■ **Data section**
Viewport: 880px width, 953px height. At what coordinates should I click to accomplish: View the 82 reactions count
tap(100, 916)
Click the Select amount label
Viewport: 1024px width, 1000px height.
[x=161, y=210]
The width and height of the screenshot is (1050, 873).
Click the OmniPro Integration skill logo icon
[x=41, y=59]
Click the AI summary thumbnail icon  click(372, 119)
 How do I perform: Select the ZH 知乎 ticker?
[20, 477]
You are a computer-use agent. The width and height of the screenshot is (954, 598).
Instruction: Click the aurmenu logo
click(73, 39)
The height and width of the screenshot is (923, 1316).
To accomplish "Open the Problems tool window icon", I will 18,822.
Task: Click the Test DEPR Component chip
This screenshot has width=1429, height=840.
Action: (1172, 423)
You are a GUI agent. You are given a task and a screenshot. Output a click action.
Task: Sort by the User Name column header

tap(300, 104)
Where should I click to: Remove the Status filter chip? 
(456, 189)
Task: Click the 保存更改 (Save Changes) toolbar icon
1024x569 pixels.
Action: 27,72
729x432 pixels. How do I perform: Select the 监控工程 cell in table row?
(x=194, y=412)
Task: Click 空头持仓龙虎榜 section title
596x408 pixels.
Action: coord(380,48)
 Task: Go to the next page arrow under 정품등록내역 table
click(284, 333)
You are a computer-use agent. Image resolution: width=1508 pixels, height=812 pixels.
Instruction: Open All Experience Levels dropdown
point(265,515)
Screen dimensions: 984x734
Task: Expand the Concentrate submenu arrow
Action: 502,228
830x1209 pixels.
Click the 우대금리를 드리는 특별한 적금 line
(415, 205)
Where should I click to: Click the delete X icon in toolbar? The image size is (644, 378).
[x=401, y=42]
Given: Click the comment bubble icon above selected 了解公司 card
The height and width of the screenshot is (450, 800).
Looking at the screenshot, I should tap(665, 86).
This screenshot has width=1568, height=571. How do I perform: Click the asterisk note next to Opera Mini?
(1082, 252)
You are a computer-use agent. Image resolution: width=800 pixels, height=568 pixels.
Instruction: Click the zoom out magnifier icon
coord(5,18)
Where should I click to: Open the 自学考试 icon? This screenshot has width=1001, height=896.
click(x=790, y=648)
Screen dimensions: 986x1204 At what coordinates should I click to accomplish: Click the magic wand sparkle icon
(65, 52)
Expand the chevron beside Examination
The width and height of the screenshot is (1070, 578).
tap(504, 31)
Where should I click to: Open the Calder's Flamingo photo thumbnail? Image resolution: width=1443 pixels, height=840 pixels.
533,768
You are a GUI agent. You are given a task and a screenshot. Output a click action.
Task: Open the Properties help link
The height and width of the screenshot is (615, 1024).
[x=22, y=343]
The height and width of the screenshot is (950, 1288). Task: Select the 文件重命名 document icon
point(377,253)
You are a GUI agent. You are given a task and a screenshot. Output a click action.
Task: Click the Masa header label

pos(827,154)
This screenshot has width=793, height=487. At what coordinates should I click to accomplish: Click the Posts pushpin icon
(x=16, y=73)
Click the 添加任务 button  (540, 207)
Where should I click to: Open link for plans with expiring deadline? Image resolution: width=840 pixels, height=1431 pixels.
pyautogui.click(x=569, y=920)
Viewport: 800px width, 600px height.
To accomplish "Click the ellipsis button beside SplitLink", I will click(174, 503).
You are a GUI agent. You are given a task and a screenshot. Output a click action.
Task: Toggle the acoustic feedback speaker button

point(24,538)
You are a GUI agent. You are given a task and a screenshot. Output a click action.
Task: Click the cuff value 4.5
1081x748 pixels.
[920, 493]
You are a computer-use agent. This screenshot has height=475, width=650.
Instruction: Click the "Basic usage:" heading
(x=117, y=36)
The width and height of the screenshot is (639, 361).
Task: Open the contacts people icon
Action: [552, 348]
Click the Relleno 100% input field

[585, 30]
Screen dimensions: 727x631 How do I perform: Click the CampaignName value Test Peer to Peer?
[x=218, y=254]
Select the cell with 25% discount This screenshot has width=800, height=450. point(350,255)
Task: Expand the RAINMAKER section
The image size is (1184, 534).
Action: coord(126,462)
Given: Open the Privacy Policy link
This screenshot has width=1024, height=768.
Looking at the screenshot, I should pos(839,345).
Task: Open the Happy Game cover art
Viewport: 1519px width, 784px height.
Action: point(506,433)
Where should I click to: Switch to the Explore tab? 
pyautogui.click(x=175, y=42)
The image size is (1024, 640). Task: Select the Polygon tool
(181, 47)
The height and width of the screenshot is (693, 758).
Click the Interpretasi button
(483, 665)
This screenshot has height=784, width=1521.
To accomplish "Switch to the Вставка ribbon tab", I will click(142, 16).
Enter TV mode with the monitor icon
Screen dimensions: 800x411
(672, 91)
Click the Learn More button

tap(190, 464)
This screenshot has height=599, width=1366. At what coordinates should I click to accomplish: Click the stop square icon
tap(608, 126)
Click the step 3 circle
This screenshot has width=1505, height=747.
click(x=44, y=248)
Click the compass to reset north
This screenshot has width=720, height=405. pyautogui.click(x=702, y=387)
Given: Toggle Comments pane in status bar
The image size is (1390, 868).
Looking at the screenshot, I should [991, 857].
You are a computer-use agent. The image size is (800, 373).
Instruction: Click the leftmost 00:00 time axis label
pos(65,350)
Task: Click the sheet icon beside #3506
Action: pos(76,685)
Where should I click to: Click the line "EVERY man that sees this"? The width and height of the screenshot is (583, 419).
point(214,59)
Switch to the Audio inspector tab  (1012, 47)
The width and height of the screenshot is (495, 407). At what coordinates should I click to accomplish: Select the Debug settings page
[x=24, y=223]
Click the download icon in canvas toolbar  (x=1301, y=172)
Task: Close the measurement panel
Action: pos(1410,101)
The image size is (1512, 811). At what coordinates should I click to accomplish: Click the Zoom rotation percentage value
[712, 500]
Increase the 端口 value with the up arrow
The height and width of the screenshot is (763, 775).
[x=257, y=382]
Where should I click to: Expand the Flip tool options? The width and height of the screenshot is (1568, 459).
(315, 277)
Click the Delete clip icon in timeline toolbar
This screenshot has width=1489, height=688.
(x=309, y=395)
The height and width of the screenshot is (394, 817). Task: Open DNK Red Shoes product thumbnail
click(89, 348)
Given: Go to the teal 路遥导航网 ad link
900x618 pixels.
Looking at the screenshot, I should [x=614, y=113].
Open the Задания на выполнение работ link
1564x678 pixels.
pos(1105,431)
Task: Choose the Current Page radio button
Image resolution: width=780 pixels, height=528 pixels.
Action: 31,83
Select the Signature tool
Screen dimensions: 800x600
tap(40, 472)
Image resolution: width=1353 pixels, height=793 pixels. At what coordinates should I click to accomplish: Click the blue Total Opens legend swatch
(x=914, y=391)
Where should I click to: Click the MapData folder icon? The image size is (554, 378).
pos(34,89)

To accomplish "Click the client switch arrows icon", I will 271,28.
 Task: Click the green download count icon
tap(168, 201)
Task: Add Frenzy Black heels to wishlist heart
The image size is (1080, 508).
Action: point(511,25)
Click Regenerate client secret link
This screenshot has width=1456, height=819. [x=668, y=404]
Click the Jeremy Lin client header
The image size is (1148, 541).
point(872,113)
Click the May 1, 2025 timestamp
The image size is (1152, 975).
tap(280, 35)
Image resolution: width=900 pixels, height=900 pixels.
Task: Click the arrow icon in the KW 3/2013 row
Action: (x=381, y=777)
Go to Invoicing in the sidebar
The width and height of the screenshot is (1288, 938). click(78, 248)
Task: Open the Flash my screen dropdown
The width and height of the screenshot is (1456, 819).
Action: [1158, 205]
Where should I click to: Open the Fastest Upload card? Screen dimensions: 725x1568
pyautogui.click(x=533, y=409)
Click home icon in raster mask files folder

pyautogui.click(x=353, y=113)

■ **What this task involves**
Reproduce all the entries above, swapping "Invoicing" for "Billing" and keeping everything else unchanged.

■ **Expected output**
Viewport: 880px width, 953px height. At what coordinates should I click to accomplish: View the 82 reactions count
tap(100, 916)
Click the Select amount label
Viewport: 1024px width, 1000px height.
[x=161, y=210]
The width and height of the screenshot is (1050, 873).
Click the OmniPro Integration skill logo icon
[x=41, y=59]
Click the AI summary thumbnail icon  click(372, 119)
 How do I perform: Select the ZH 知乎 ticker?
[20, 477]
You are a computer-use agent. The width and height of the screenshot is (954, 598).
Instruction: Click the aurmenu logo
click(73, 39)
The height and width of the screenshot is (923, 1316).
To accomplish "Open the Problems tool window icon", I will 18,822.
Task: Click the Test DEPR Component chip
This screenshot has width=1429, height=840.
Action: (1172, 423)
You are a GUI agent. You are given a task and a screenshot. Output a click action.
Task: Sort by the User Name column header

tap(300, 104)
Where should I click to: Remove the Status filter chip? 
(456, 189)
Task: Click the 保存更改 (Save Changes) toolbar icon
1024x569 pixels.
Action: 27,72
729x432 pixels. How do I perform: Select the 监控工程 cell in table row?
(x=194, y=412)
Task: Click 空头持仓龙虎榜 section title
596x408 pixels.
Action: coord(380,48)
 Task: Go to the next page arrow under 정품등록내역 table
click(284, 333)
You are a computer-use agent. Image resolution: width=1508 pixels, height=812 pixels.
Instruction: Open All Experience Levels dropdown
point(265,515)
Screen dimensions: 984x734
Task: Expand the Concentrate submenu arrow
Action: 502,228
830x1209 pixels.
Click the 우대금리를 드리는 특별한 적금 line
(415, 205)
Where should I click to: Click the delete X icon in toolbar? The image size is (644, 378).
[x=401, y=42]
Given: Click the comment bubble icon above selected 了解公司 card
The height and width of the screenshot is (450, 800).
Looking at the screenshot, I should tap(665, 86).
This screenshot has width=1568, height=571. How do I perform: Click the asterisk note next to Opera Mini?
(1082, 252)
You are a computer-use agent. Image resolution: width=800 pixels, height=568 pixels.
Instruction: Click the zoom out magnifier icon
coord(5,18)
Where should I click to: Open the 自学考试 icon? This screenshot has width=1001, height=896.
click(x=790, y=648)
Screen dimensions: 986x1204 At what coordinates should I click to accomplish: Click the magic wand sparkle icon
(65, 52)
Expand the chevron beside Examination
The width and height of the screenshot is (1070, 578).
tap(504, 31)
Where should I click to: Open the Calder's Flamingo photo thumbnail? Image resolution: width=1443 pixels, height=840 pixels.
533,768
You are a GUI agent. You are given a task and a screenshot. Output a click action.
Task: Open the Properties help link
The height and width of the screenshot is (615, 1024).
[x=22, y=343]
The height and width of the screenshot is (950, 1288). Task: Select the 文件重命名 document icon
point(377,253)
You are a GUI agent. You are given a task and a screenshot. Output a click action.
Task: Click the Masa header label

pos(827,154)
This screenshot has width=793, height=487. At what coordinates should I click to accomplish: Click the Posts pushpin icon
(x=16, y=73)
Click the 添加任务 button  (540, 207)
Where should I click to: Open link for plans with expiring deadline? Image resolution: width=840 pixels, height=1431 pixels.
pyautogui.click(x=569, y=920)
Viewport: 800px width, 600px height.
To accomplish "Click the ellipsis button beside SplitLink", I will click(174, 503).
You are a GUI agent. You are given a task and a screenshot. Output a click action.
Task: Toggle the acoustic feedback speaker button

point(24,538)
You are a GUI agent. You are given a task and a screenshot. Output a click action.
Task: Click the cuff value 4.5
1081x748 pixels.
[920, 493]
You are a computer-use agent. This screenshot has height=475, width=650.
Instruction: Click the "Basic usage:" heading
(x=117, y=36)
The width and height of the screenshot is (639, 361).
Task: Open the contacts people icon
Action: [552, 348]
Click the Relleno 100% input field

[585, 30]
Screen dimensions: 727x631 How do I perform: Click the CampaignName value Test Peer to Peer?
[x=218, y=254]
Select the cell with 25% discount This screenshot has width=800, height=450. point(350,255)
Task: Expand the RAINMAKER section
The image size is (1184, 534).
Action: coord(126,462)
Given: Open the Privacy Policy link
This screenshot has width=1024, height=768.
Looking at the screenshot, I should pos(839,345).
Task: Open the Happy Game cover art
Viewport: 1519px width, 784px height.
Action: point(506,433)
Where should I click to: Switch to the Explore tab? 
pyautogui.click(x=175, y=42)
The image size is (1024, 640). Task: Select the Polygon tool
(181, 47)
The height and width of the screenshot is (693, 758).
Click the Interpretasi button
(483, 665)
This screenshot has height=784, width=1521.
To accomplish "Switch to the Вставка ribbon tab", I will click(142, 16).
Enter TV mode with the monitor icon
Screen dimensions: 800x411
(672, 91)
Click the Learn More button

tap(190, 464)
This screenshot has height=599, width=1366. At what coordinates should I click to accomplish: Click the stop square icon
tap(608, 126)
Click the step 3 circle
This screenshot has width=1505, height=747.
click(x=44, y=248)
Click the compass to reset north
This screenshot has width=720, height=405. pyautogui.click(x=702, y=387)
Given: Toggle Comments pane in status bar
The image size is (1390, 868).
Looking at the screenshot, I should [991, 857].
You are a computer-use agent. The image size is (800, 373).
Instruction: Click the leftmost 00:00 time axis label
pos(65,350)
Task: Click the sheet icon beside #3506
Action: pos(76,685)
Where should I click to: Click the line "EVERY man that sees this"? The width and height of the screenshot is (583, 419).
point(214,59)
Switch to the Audio inspector tab  (1012, 47)
The width and height of the screenshot is (495, 407). At what coordinates should I click to accomplish: Select the Debug settings page
[x=24, y=223]
Click the download icon in canvas toolbar  (x=1301, y=172)
Task: Close the measurement panel
Action: pos(1410,101)
The image size is (1512, 811). At what coordinates should I click to accomplish: Click the Zoom rotation percentage value
[712, 500]
Increase the 端口 value with the up arrow
The height and width of the screenshot is (763, 775).
[x=257, y=382]
Where should I click to: Expand the Flip tool options? The width and height of the screenshot is (1568, 459).
(315, 277)
Click the Delete clip icon in timeline toolbar
This screenshot has width=1489, height=688.
(x=309, y=395)
The height and width of the screenshot is (394, 817). Task: Open DNK Red Shoes product thumbnail
click(89, 348)
Given: Go to the teal 路遥导航网 ad link
900x618 pixels.
Looking at the screenshot, I should [x=614, y=113].
Open the Задания на выполнение работ link
1564x678 pixels.
pos(1105,431)
Task: Choose the Current Page radio button
Image resolution: width=780 pixels, height=528 pixels.
Action: 31,83
Select the Signature tool
Screen dimensions: 800x600
tap(40, 472)
Image resolution: width=1353 pixels, height=793 pixels. At what coordinates should I click to accomplish: Click the blue Total Opens legend swatch
(x=914, y=391)
Where should I click to: Click the MapData folder icon? The image size is (554, 378).
pos(34,89)

To accomplish "Click the client switch arrows icon", I will 271,28.
 Task: Click the green download count icon
tap(168, 201)
Task: Add Frenzy Black heels to wishlist heart
The image size is (1080, 508).
Action: point(511,25)
Click Regenerate client secret link
This screenshot has width=1456, height=819. [x=668, y=404]
Click the Jeremy Lin client header
The image size is (1148, 541).
point(872,113)
Click the May 1, 2025 timestamp
The image size is (1152, 975).
tap(280, 35)
Image resolution: width=900 pixels, height=900 pixels.
Task: Click the arrow icon in the KW 3/2013 row
Action: (x=381, y=777)
Go to Billing in the sidebar
The width and height of the screenshot is (1288, 938). click(78, 248)
Task: Open the Flash my screen dropdown
The width and height of the screenshot is (1456, 819).
Action: [1158, 205]
Where should I click to: Open the Fastest Upload card? Screen dimensions: 725x1568
pyautogui.click(x=533, y=409)
Click home icon in raster mask files folder

pyautogui.click(x=353, y=113)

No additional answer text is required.